'GIVE' Act Would Give Back
Federally funded volunteer programs would do good and get people working.
March 8, 2009 -- In his address to Congress last month, President Barack Obama called on lawmakers to expand federally funded national service opportunities.
"To encourage a renewed spirit of national service for this and future generations, I ask this Congress to send me the bipartisan legislation that bears the name of Sen. Orrin Hatch as well as an American who has never stopped asking what he can do for his country -- Sen. Edward Kennedy," the president said.
Democrats say they may be able to respond to that call by the end of this month.
The Senate is working on the Kennedy/Hatch Serve America Act of 2008, and the House is working on a similar bill, called the Generations Invigorating Volunteering and Education (GIVE) Act.
Each would more than triple the number of AmeriCorp volunteers from 75,000 to 250,000, at an estimated cost of a billion dollars a year.
House Education and Labor Committee Chairman George Miller, D-Calf., said his committee will act on the bill this week, bring it to a vote by next week, with the goal of getting it to the president's desk before the April recess.
"This bill is going to the president's desk because he's absolutely captured the imagination of America to create a new generation of volunteers to expand the opportunities for volunteers from middle school to retired," Miller said.
Each program varies, but on average AmeriCorps volunteers earn about $1,000 a month, plus medical benefits, housing assistance and $4,725 in education awards that can be applied to future studies.

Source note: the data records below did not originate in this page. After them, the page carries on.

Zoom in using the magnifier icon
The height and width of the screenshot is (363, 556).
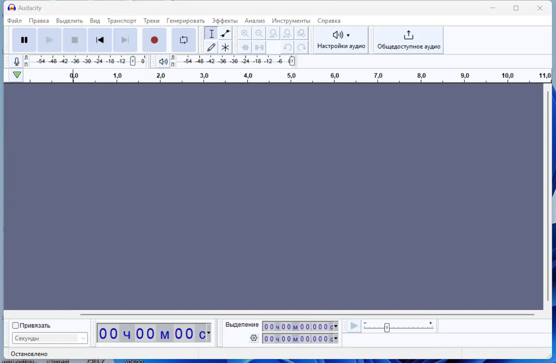point(245,33)
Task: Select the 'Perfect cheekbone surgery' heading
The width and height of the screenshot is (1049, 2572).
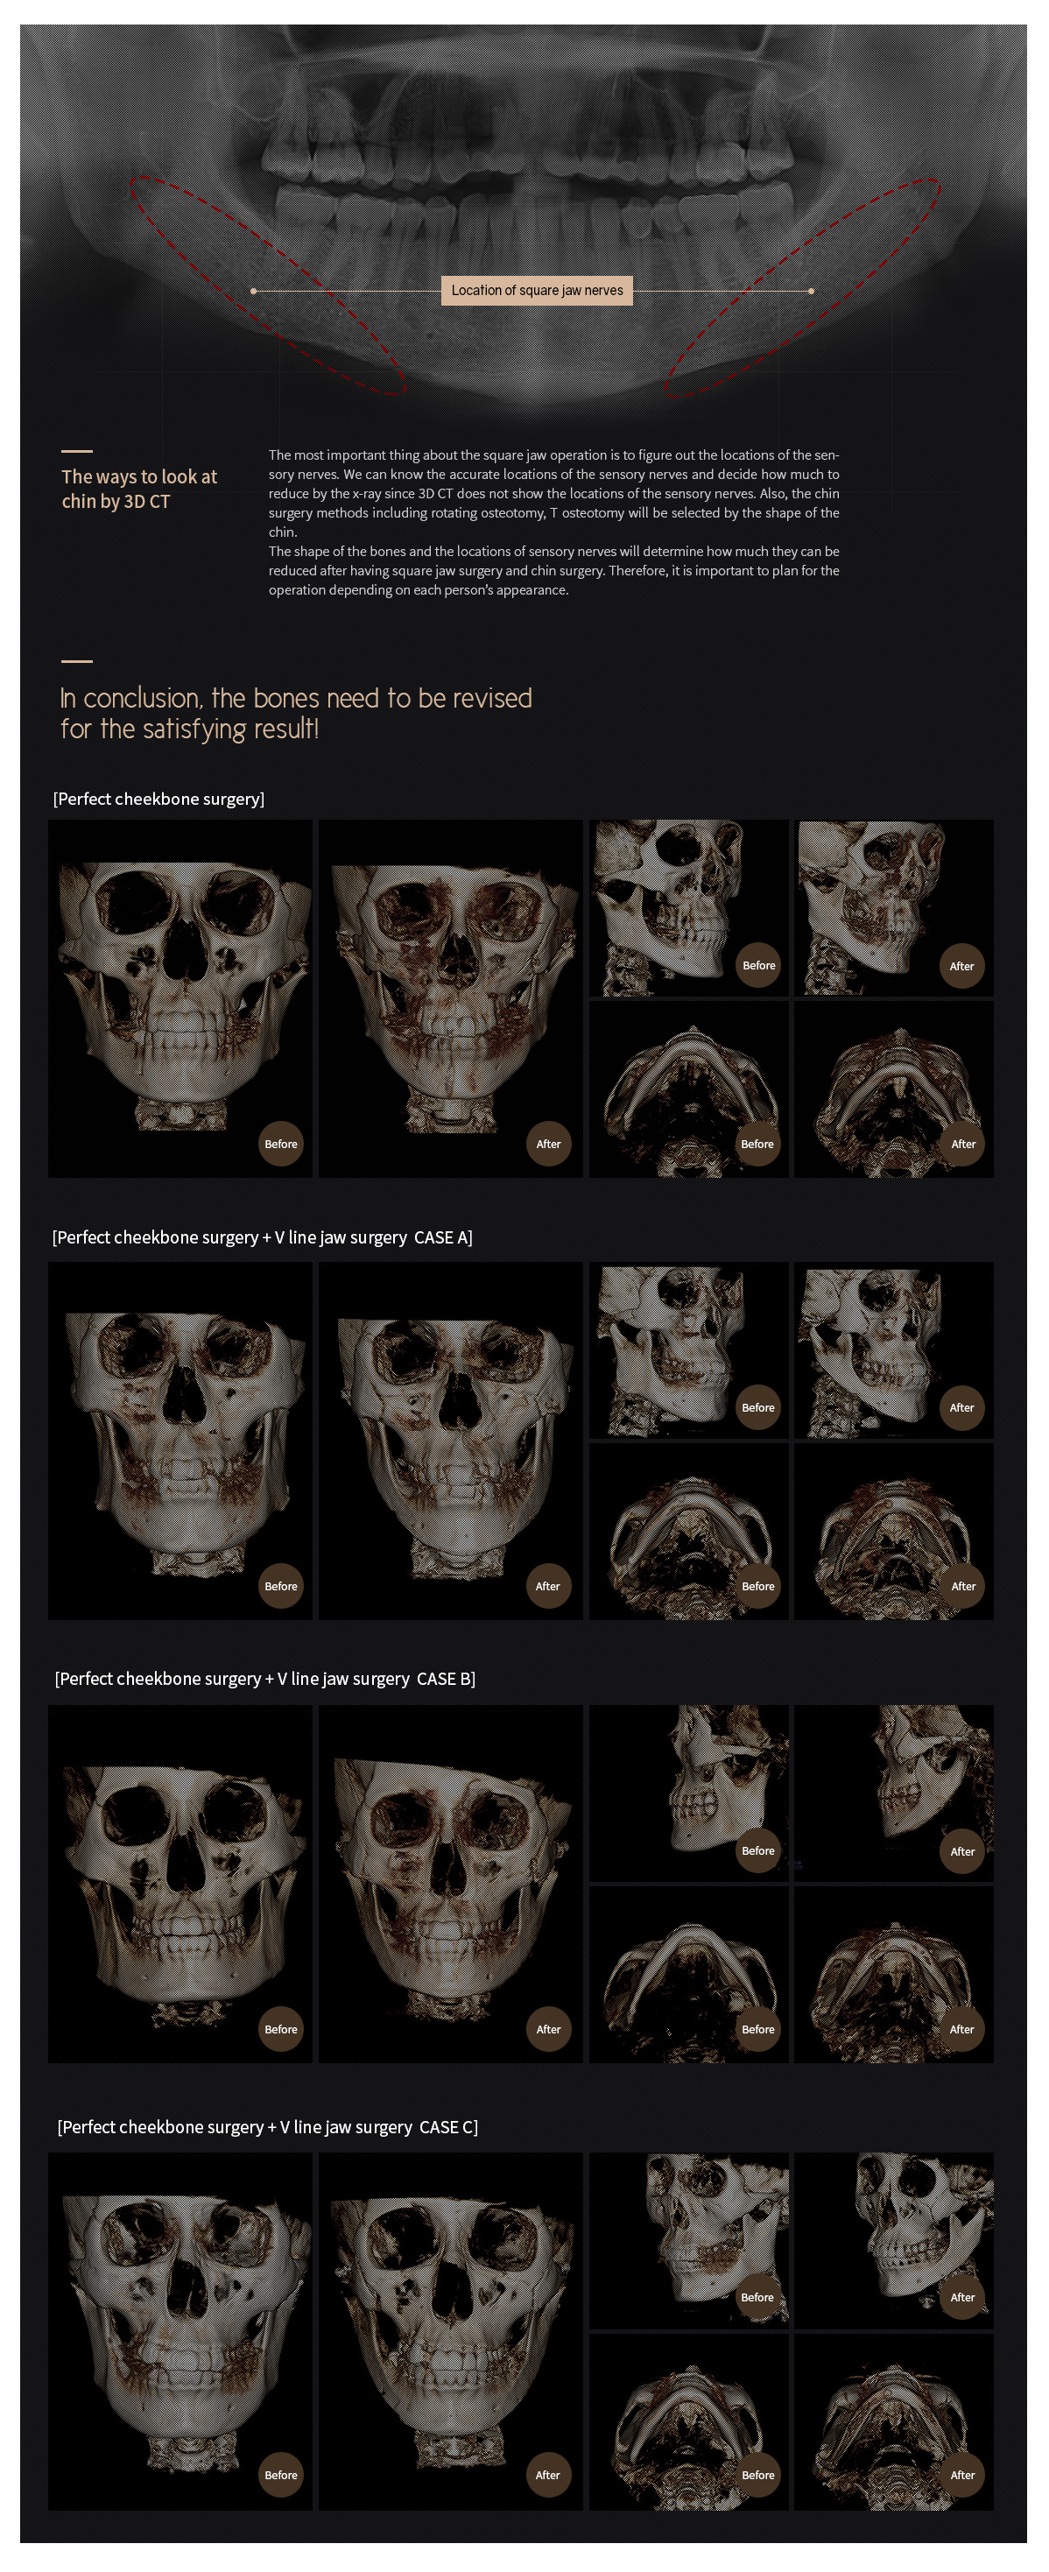Action: coord(159,799)
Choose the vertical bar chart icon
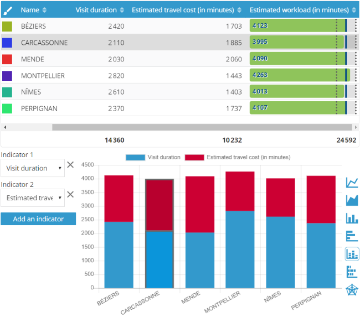Screen dimensions: 360x317 tap(352, 218)
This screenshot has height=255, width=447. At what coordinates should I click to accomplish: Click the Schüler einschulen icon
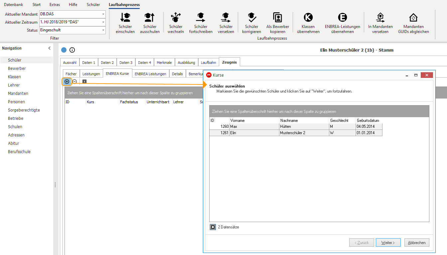click(125, 17)
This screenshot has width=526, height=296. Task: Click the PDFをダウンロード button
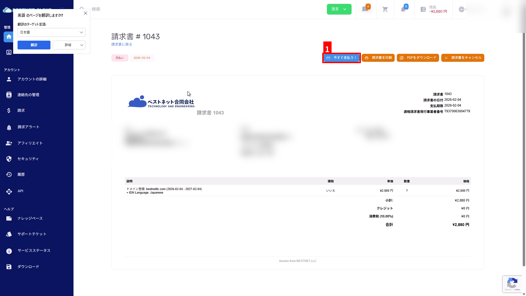(418, 58)
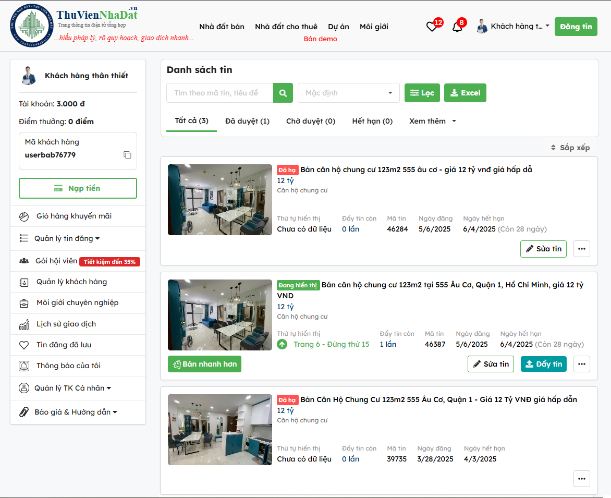Switch to the Đã duyệt (1) tab
611x498 pixels.
click(x=247, y=121)
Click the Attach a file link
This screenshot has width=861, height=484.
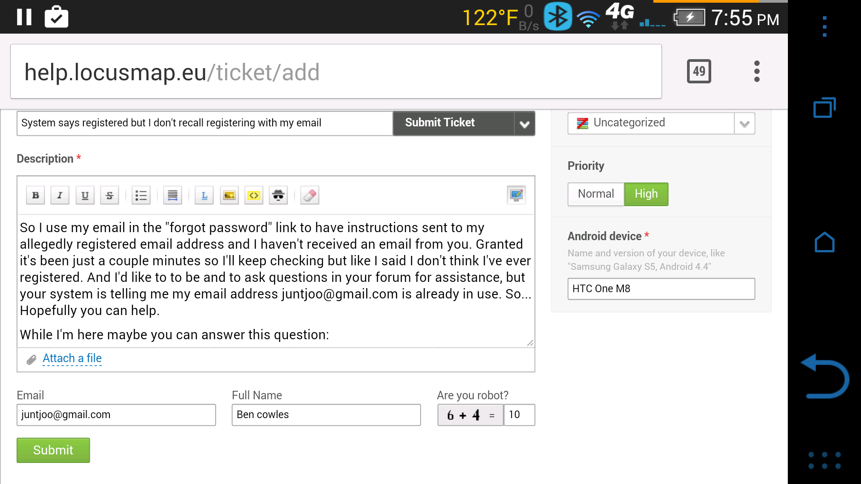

The legislation would increase that education award to $5,350, the maximum Pell Grant award for the 2009-10 school year, and increase with Pell Grant increases over time.
It would also establish new programs for youth, including the Summer of Service program, in which middle and high school students could earn a $500 education award to be used for college costs. It would expand opportunities for Americans 55 or older to volunteer in both the public and non-profit sectors.
The bill would also create "green" opportunities -- including a Clean Energy Corps to focus on environmental conservation. It would also create a Healthy Futures Corps, focusing on health care; a Veteran Services Corps, focusing on services for military veterans; and an Education Corps.
Previous attempts to expand AmeriCorps funding have failed since its inception in 1993. Miller said that while the investment would be substantial, with the economy in decline, this time, he believes the legislation will pass.
"This money is really leveraged into benefits way beyond the billion dollars that it cost and it's leveraged in the private communities and the corporate communities and the philanthropic communities dramatically all across the nation," he said.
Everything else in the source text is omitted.